Phenobarbital protection of cerebral NADPH-dependent lipid peroxidation: Possible involvement of a cytosolic glutathione-dependent system

Single (12 h, 24 h, 36 h and 48 h) and repeated (for 10 consecutive days) phenobarbital treatment (75 mg/kg) causes a characteristic alteration in NADPH-induced lipid peroxidation of rat brain tissue. The NADPH-induced lipid peroxidation is significantly inhibited in homogenate as well as in the 18,000 x g supernatant fraction while a significant increase is observed in microsomal preparation after phenobarbital treatment. Cytosolic fraction (105,000 x g supernatant) reversed the microsomal lipid peroxidation and this cytosolic protection is more marked in phenobarbital treated animals.
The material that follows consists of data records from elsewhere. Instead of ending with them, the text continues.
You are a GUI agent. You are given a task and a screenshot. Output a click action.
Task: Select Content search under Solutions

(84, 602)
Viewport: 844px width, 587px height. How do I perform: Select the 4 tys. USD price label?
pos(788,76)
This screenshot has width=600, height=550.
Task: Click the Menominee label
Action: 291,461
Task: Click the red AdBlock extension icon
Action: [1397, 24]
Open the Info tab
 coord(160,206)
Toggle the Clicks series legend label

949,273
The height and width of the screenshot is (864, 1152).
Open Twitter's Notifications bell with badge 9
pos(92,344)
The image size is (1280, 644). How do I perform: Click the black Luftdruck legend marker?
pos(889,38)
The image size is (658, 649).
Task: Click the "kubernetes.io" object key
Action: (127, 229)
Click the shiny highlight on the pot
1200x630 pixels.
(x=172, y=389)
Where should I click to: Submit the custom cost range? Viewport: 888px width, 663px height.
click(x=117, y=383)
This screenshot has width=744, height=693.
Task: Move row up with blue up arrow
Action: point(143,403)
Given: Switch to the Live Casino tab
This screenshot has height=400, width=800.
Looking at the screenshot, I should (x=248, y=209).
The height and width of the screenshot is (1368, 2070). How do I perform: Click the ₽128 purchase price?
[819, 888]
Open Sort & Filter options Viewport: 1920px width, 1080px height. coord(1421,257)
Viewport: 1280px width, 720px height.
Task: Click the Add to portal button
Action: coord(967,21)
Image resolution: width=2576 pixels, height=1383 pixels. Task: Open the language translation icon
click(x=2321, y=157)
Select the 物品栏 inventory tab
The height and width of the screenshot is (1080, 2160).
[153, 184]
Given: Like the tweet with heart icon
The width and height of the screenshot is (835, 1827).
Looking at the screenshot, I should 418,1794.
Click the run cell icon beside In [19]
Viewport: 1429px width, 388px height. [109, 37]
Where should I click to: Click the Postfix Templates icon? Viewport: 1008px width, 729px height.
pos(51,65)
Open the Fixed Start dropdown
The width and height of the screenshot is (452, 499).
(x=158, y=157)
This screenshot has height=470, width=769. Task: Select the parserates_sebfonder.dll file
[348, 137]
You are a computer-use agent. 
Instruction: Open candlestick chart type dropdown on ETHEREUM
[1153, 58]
Dialyzing or preheating the cytosol for 10 minutes at 60°C destroys its protective ability. However, glutathione (GSH, 2mM) supplementation of dialyzed cytosol restored this characteristic, while GSH alone or GSH supplemented heated cytosol failed to demonstrate this effect. These results indicate that the stimulation of barbiturate induced protection of cerebral NADPH-induced lipid peroxidation is mediated through a heat labile cytosolic GSH dependent system.